Tuesday, January 28, 2014

MORE MUSICAL CATHEDRA… ER… CHAIRS AT THE VATICAN BANK


If you haven’t noticed, there’s a lot going on in the world of international finance, and most of it is highly confusing if not entertaining. Last Thursday, for example, I pointed out in my  News and Views from the Nefarium that the story of the efforts of Germany to repatriate its gold has become almost farcically self-evident attempts to disguise massive fraud in the system. Germany wanted some 80+ tons of its gold back from the Federal Reserve system, and what it received as a mere five tons, five tons that had been recast at that.
Well, the saga continues, this time in the Vatican of Pope Francis the First, as he appears to  be re-arranging the cathedra … er… chairs, in the Vatican Bank, the Institute for Religious Works (and my thanks to all of you who sent me various versions of this story), and I suspect there’s a hidden story here linking it to the German Gold Farce, but we’ll get to that.
Herewith one version of the story:
Pope Francis shakes up Vatican Bank supervisory board
Now there’s so much fuel here for our usual high octane speculation that one could have a bonfire, but, lest we invoke old inquisitional and Albigensian temptations for the Church of Rome, we’ll stick to a few basic speculations.
The background for all this musical cathedras is summarized at the end of the RT piece:
“In the middle of 2013, Pope Francis appointed a trusted friend, Monsignor Battista Ricca, to occupy the post of supervisor and appointed an independent commission of inquiry to examine the activities of the bank and its legal status. 
“His team shut down many of the suspicious accounts held in the bank and asked the Promontory Financial Group to audit the institution and bring it up to international standards.
“Pope Francis has vowed to reform the bank or close it down completely after a series of scandals that tainted the reputation of the Holy Sea and the institution responsible for its charity around the globe.

Objective 1:
Print everything from "Well, the saga" down to "few basic speculations." in the Vatican Bank post.
Objective 2:
According to the Vatican Bank post, whom did Pope Francis appoint to the post of supervisor in the middle of 2013?
Objective 3:
Render this sentence from the Vatican Bank post in Spanish: "His team shut down many of the suspicious accounts held in the bank and asked the Promontory Financial Group to audit the institution and bring it up to international standards."
None of the rows below are needed.

Items from a data source:
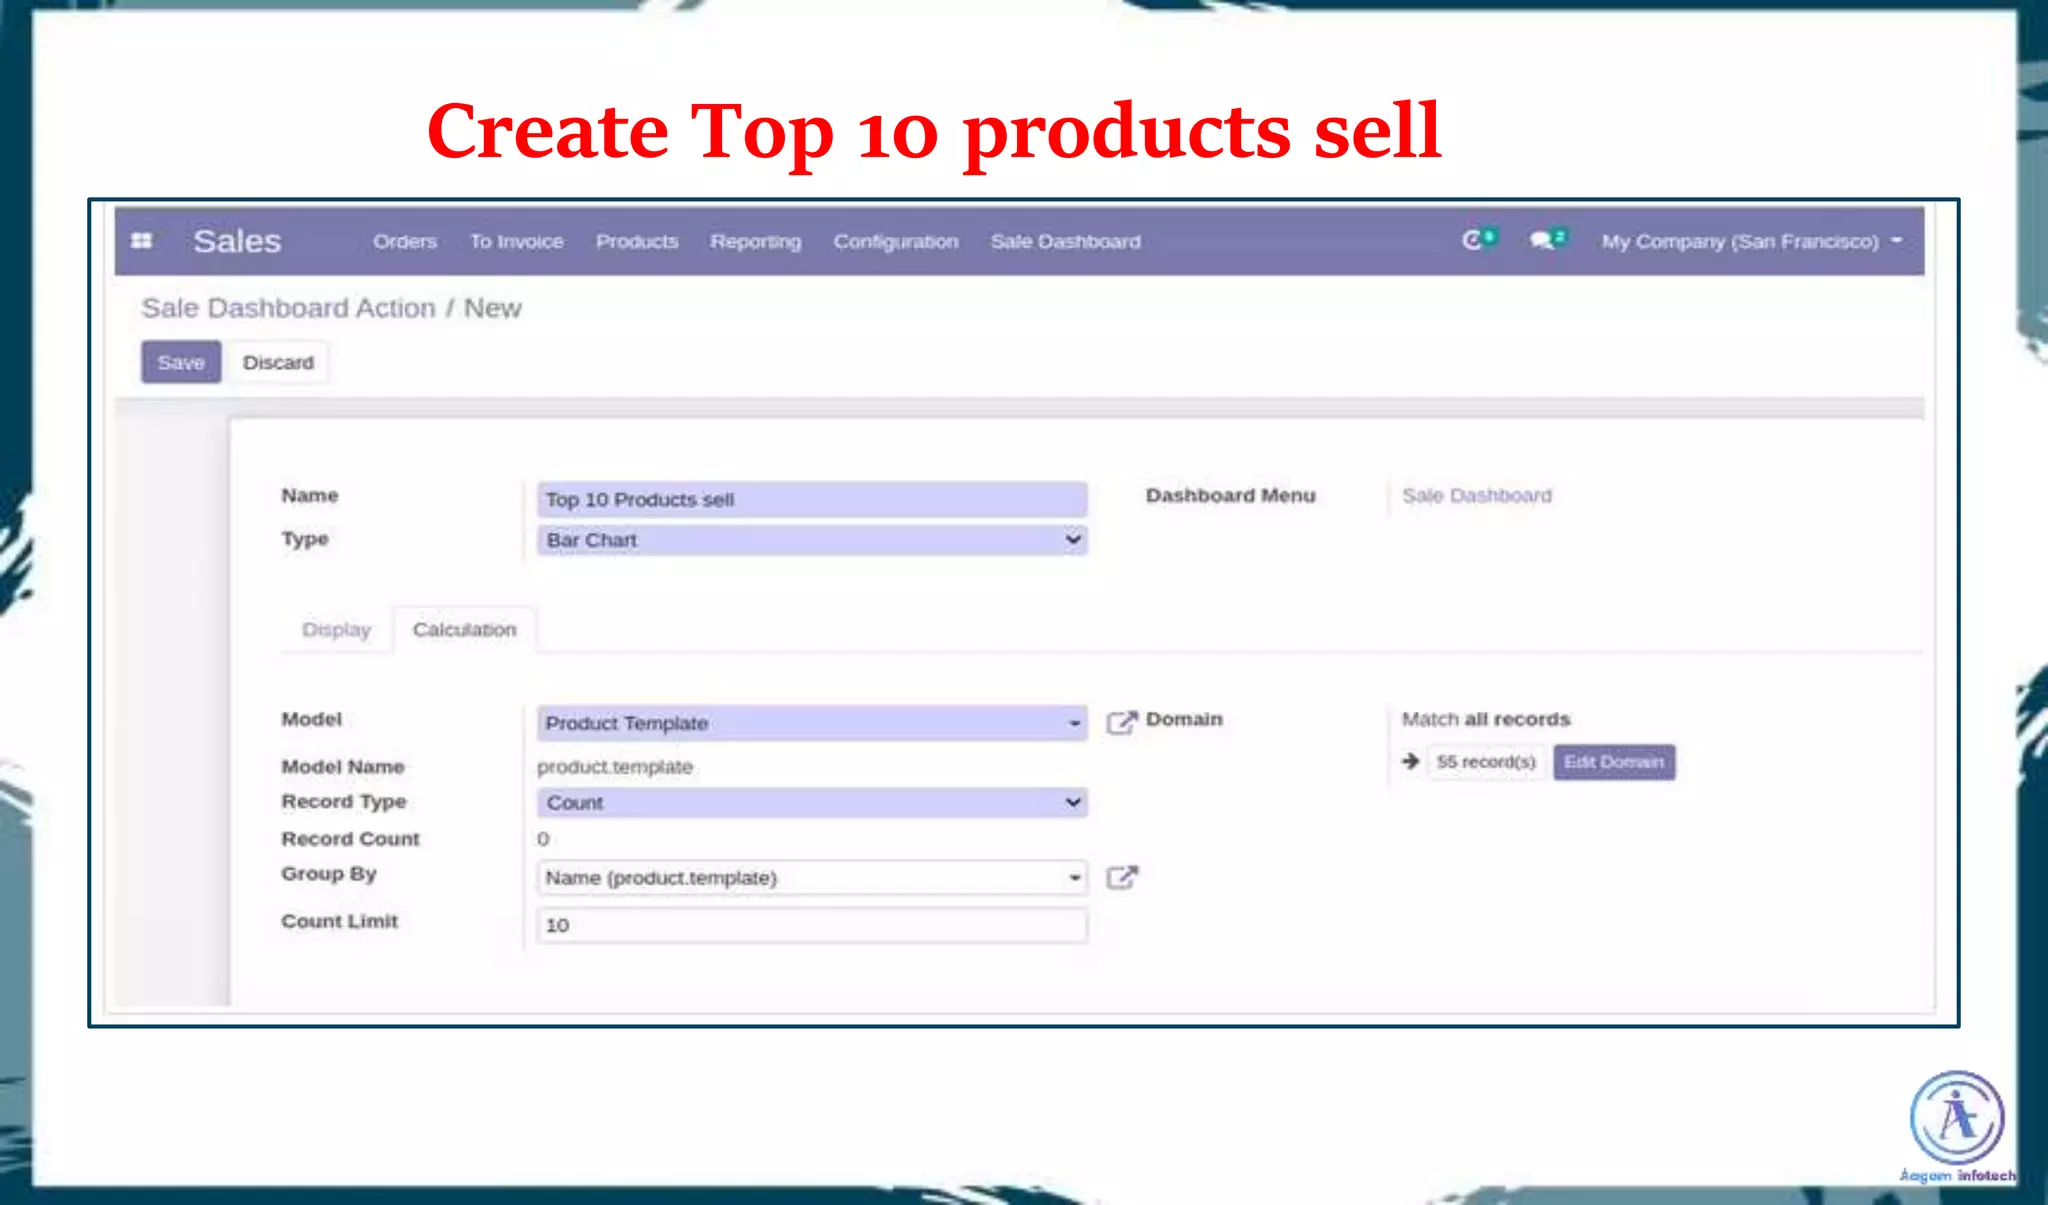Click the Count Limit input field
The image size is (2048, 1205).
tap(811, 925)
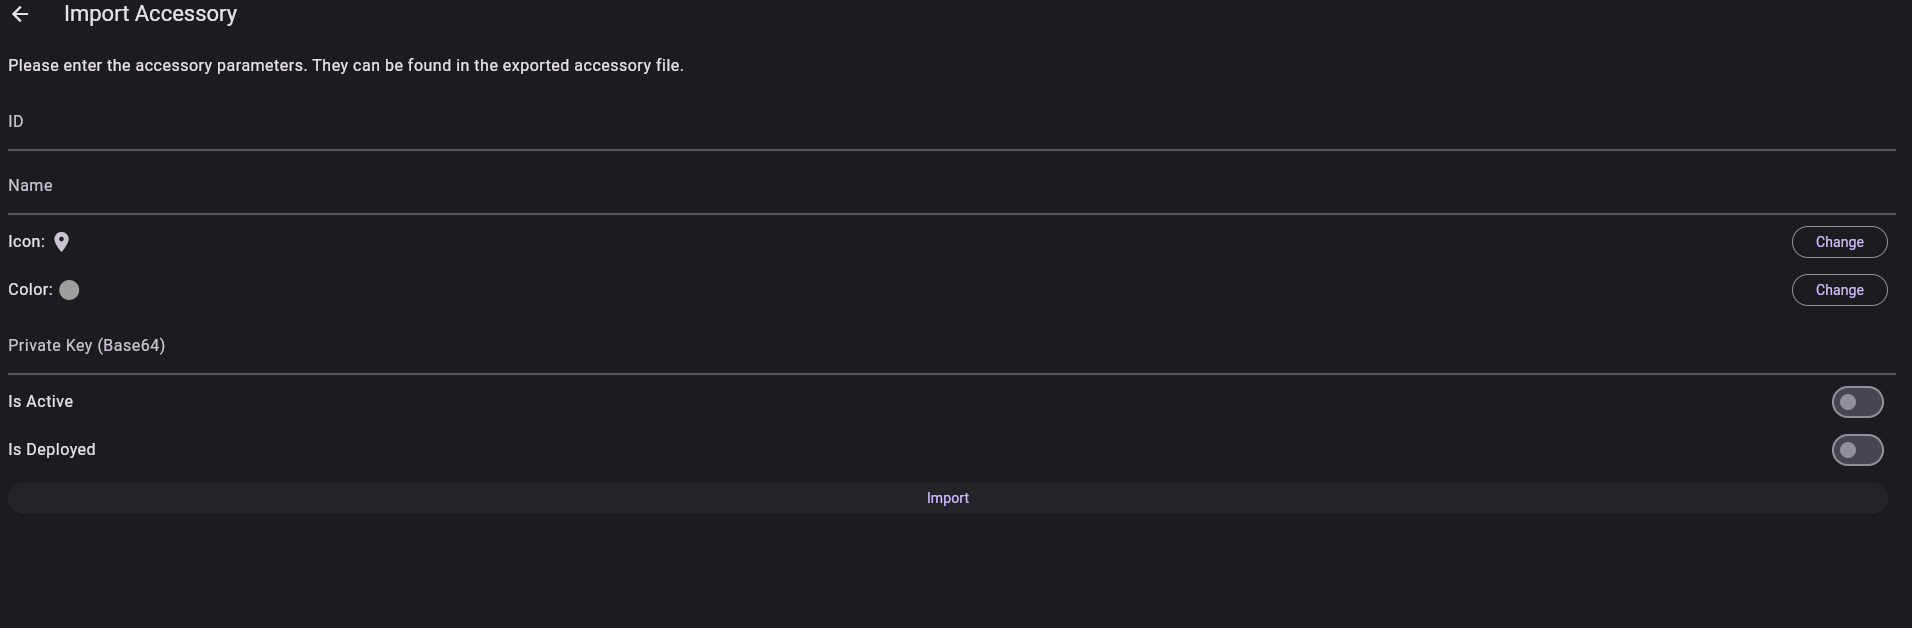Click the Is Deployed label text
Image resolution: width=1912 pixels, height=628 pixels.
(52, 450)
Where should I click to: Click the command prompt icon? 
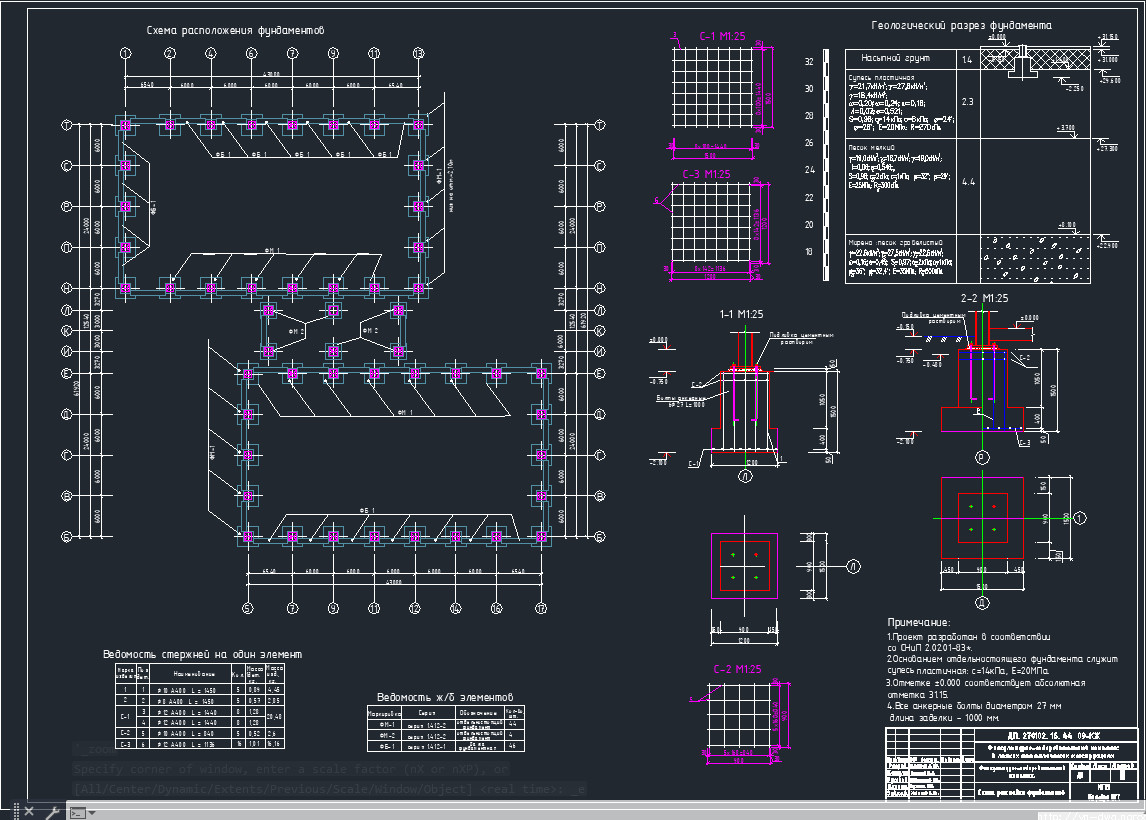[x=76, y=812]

Exercise answer 1:
Well, the saga continues, this time in the Vatican of Pope Francis the First, as he appears to  be re-arranging the cathedra … er… chairs, in the Vatican Bank, the Institute for Religious Works (and my thanks to all of you who sent me various versions of this story), and I suspect there’s a hidden story here linking it to the German Gold Farce, but we’ll get to that.
Herewith one version of the story:
Pope Francis shakes up Vatican Bank supervisory board
Now there’s so much fuel here for our usual high octane speculation that one could have a bonfire, but, lest we invoke old inquisitional and Albigensian temptations for the Church of Rome, we’ll stick to a few basic speculations.

Exercise answer 2:
He appointed Monsignor Battista Ricca, a trusted friend.

Exercise answer 3:
Su equipo cerró muchas de las cuentas sospechosas que había en el banco y pidió al Promontory Financial Group que auditara la institución y la adecuara a los estándares internacionales.